In its award on rehearing, the three-judge panel did not mention or allow any benefits for the back injury, shortened temporary total disability benefits to end November 1, 1986, and determined there was a 45-percent permanent partial disability to plaintiff's right leg. The court also refused to grant vocational rehabilitation, stating in part:*339 IV. One of the issues listed in the Pretrial Order is whether plaintiff is entitled to rehabilitation services. The evidence is that plaintiff got a job on November 21, 1988, which he still retains. Therefore, he is not entitled to rehabilitation benefits. .... VII. Another issue listed by the parties in the Pretrial Order is whether plaintiff failed or refused rehabilitation services offered by the defendant without reasonable cause and as a consequences [sic] thereof whether compensation benefits otherwise payable should be suspended reduced or limited. The Court finds that defendant has failed to prove this allegation.
Plaintiff timely appealed and in this court sets out the following assignments of error, contending the compensation court erred (1) in holding plaintiff's obtaining of a minimum-wage job was sufficient ground for denial of vocational rehabilitation benefits; (2) in finding that plaintiff's back injury was not work related, and by ignoring the undisputed testimony of plaintiff's treating physician as to the causation of such injury; (3) in not determining the loss of plaintiff's earning power or capacity due to his injuries; (4) in reducing the duration of plaintiff's temporary total disability benefits; and (5) in failing to award plaintiff statutory penalties and attorney fees.
In our review, findings of fact made by the Nebraska Workers' Compensation Court after rehearing have the same force and effect as a jury verdict in a civil case and will not be set aside on appeal unless clearly wrong.
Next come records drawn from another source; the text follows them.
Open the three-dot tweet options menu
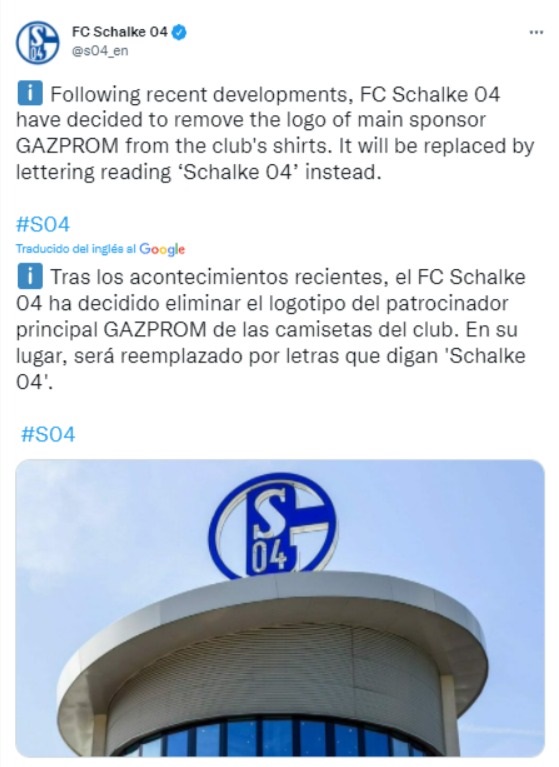The width and height of the screenshot is (559, 767). point(536,33)
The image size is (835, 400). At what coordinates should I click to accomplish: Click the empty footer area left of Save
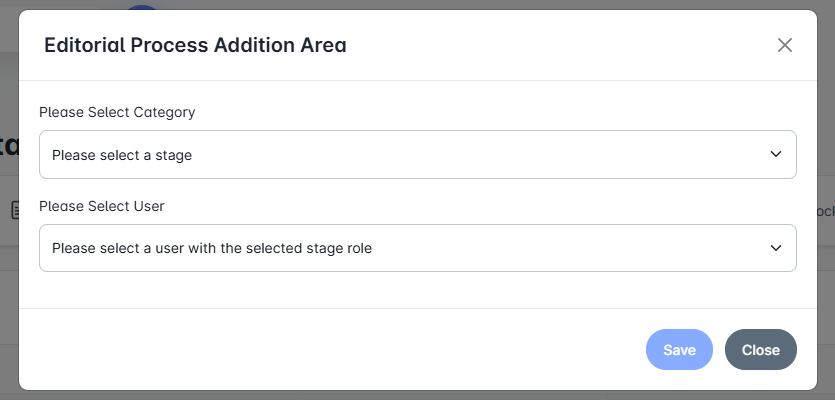330,350
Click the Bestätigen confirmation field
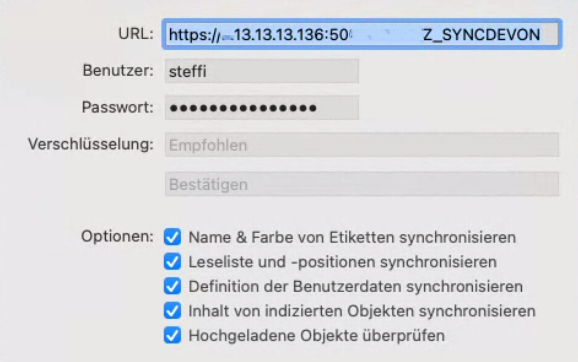 362,184
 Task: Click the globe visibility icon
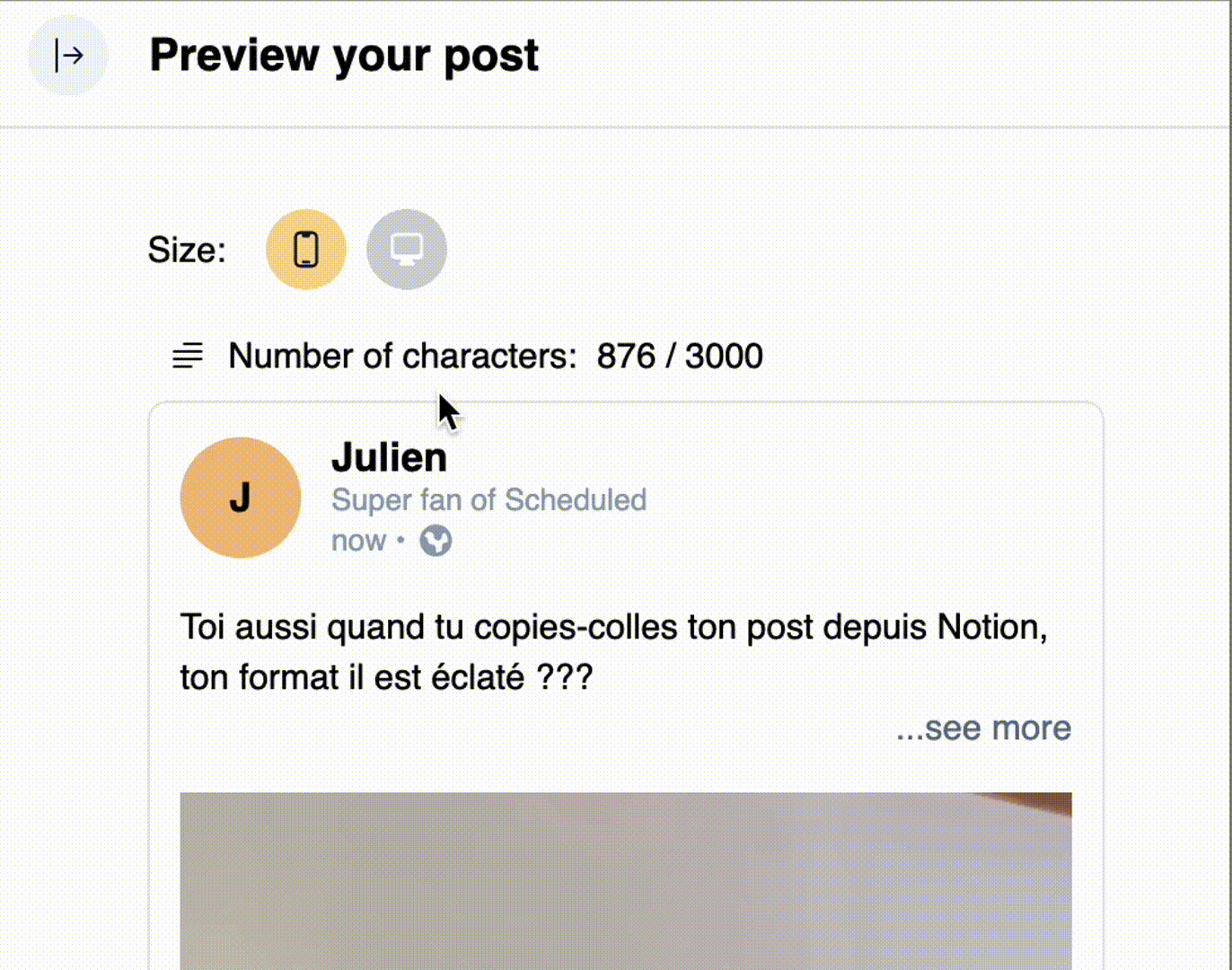[x=436, y=541]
Way v. Hendricks Sodding & Landscaping, Inc., 236 Neb. 519, 462 N.W.2d 99 (1990); Binkerd v. Central Transportation Co., 236 Neb. 350, 461 N.W.2d 87 (1990).
We have also held: "Whether an injured worker is entitled to vocational rehabilitation is ordinarily a question of fact to be determined by the Workers' Compensation Court." Hernandez v. Farmland Foods, 227 Neb. 629, 632, 418 N.W.2d 765, 767 (1988); Hewson v. Stevenson, 225 Neb. 254, 404 N.W.2d 35 (1987). An order based on findings of fact made by the compensation court may be reversed, however, if those findings do not support the court's order. Neb.Rev.Stat. § 48-185(4) (Reissue 1988); Bituminous Casualty Corp. v. Deyle, 225 Neb. 82, 402 N.W.2d 859 (1987).
To determine whether findings of fact made by the compensation court support an order granting or denying vocational rehabilitation benefits, we must consider the findings of fact in light of the statute authorizing vocational rehabilitation benefits, Neb.Rev.Stat. § 48-162.01 (Reissue 1988).
Section 48-162.01(1) provides in part:One of the primary purposes of the Nebraska Workers' Compensation Act shall be restoration of the injured employee to gainful employment.
Section 48-162.01(3) provides in part:When as a result of the injury an employee is unable to perform work for which he or she has previous training or experience, he or she shall be entitled to such vocational rehabilitation services, including retraining and job placement, as may be reasonably necessary to restore him or her to suitable employment.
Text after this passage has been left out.